Zolgensma Gene Therapy
One infusion treatment of the Zolgensma gene therapy cost around $2.1 million in the U.S. BSIP/Universal Images Group via Getty Images

A handful of babies across the world who have Spinal Muscular Atrophy (SMA) had been cleared to receive the Zolgensma gene therapy, known as the world's most expensive drug at $2.1 million for one-off treatment.

Developed by the pharmaceutical company Novartis, the Zolgensma gene therapy passed the U.S. Food and Drug Administration (FDA) standards in 2019 and was conditionally approved in the U.K. and other countries around the same time. Because of its hefty price tag, availing of the drug hasn't been easy for many parents with children suffering from this genetic illness.

In early 2021, the National Health Services (NHS) in the U.K. arranged a deal with the manufacturers to secure the world's most expensive drug following additional studies that proved a single dose of Zolgensma could dramatically help the babies with muscular conditions crawl, sit and walk. The therapy could also do away with a ventilator for young patients who usually exhibit difficulty in breathing.

Hope for Babies with SMA

Ten-month-old Baby Edward will receive the drug by August 2021 after his mother, Megan Willis, campaigned for the treatment. Willis, 29, said that when her son was diagnosed with SMA in November 2020, she did not think he would have a hopeful future. However, after learning of Zolgensma and discussing the options with the NHS, the grateful mom said that they now see a glimmer of hope for Edward.

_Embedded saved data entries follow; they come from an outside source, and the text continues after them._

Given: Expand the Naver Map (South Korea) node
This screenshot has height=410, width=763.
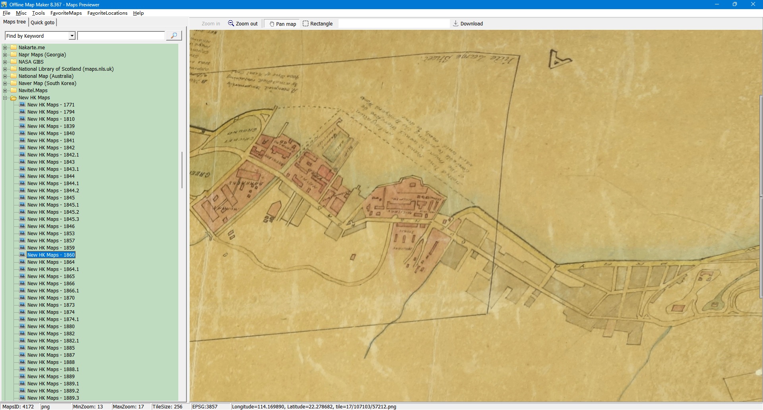Looking at the screenshot, I should tap(5, 83).
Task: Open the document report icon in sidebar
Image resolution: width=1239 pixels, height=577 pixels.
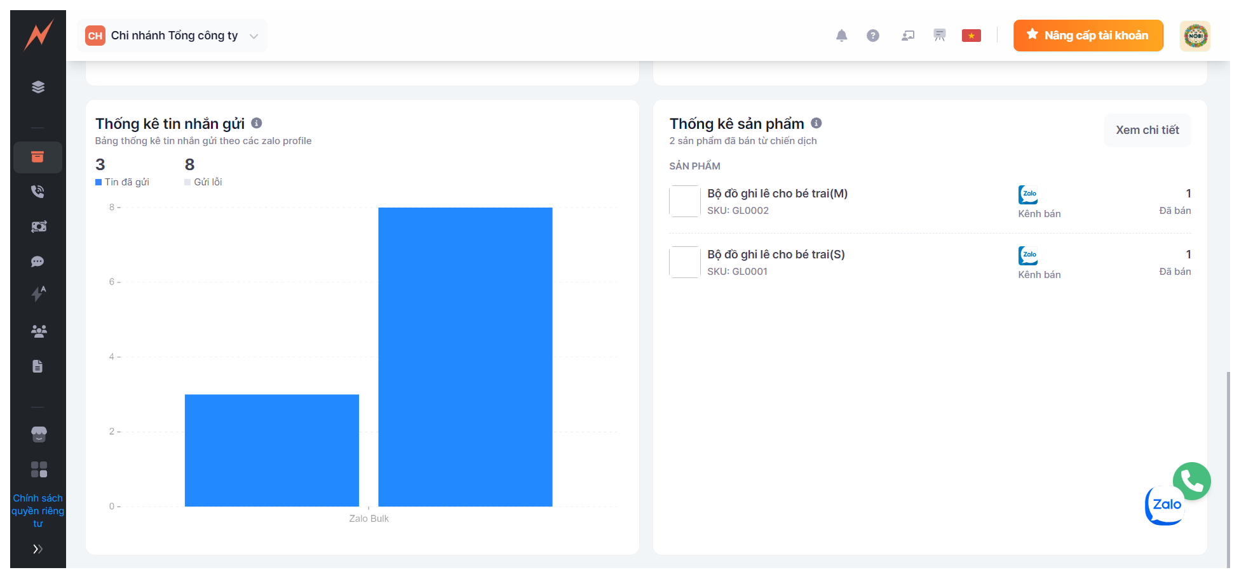Action: coord(38,366)
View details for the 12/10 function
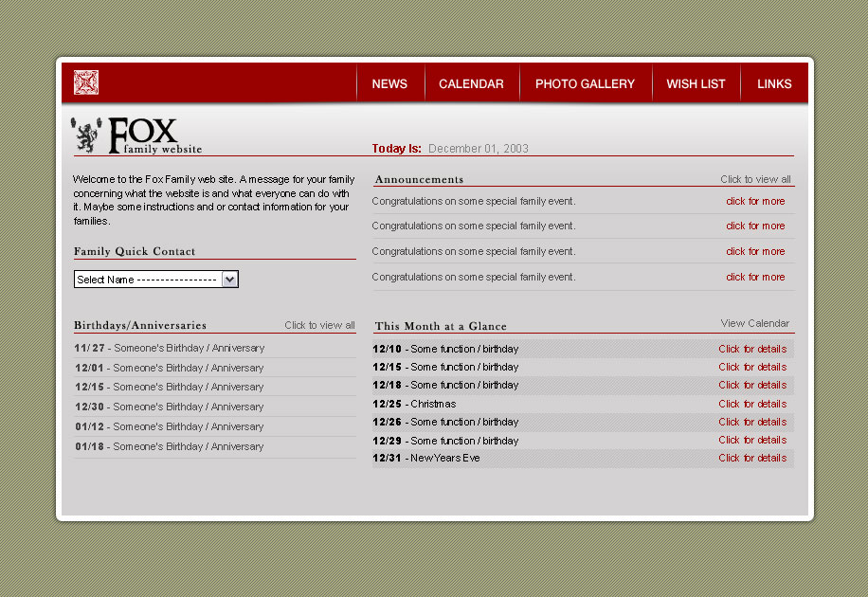Image resolution: width=868 pixels, height=597 pixels. click(752, 349)
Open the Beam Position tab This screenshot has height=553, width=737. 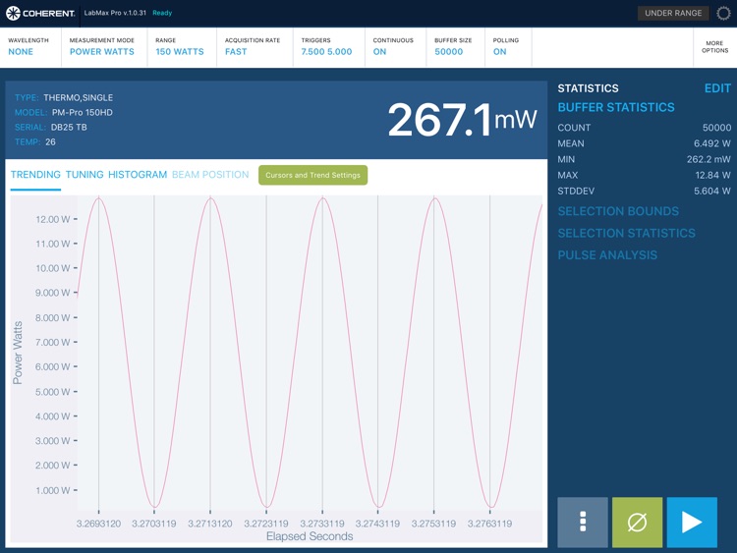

Two-year-old Riley Cadle-Birch just had his intravenous therapy at the Bristol Royal Hospital for Children in the U.K. following the NHS clearance. Like Willis, Jade Cadle-Billingham, the boy's mother, also found renewed hope that Riley will have a better life ahead of him because of this life-changing drug.

In New Delhi, Ayaansh Gupta, 3, has also received Zolgensma thanks to more than 65,000 donors. Another baby in the same region has gotten his treatments as well with the help of a charitable organization's draw.

In Egypt, two babies have had the therapy following a directive from their president, while one baby in Denmark got the green light to receive the drug through the help of the Boston Children's Hospital in the U.S.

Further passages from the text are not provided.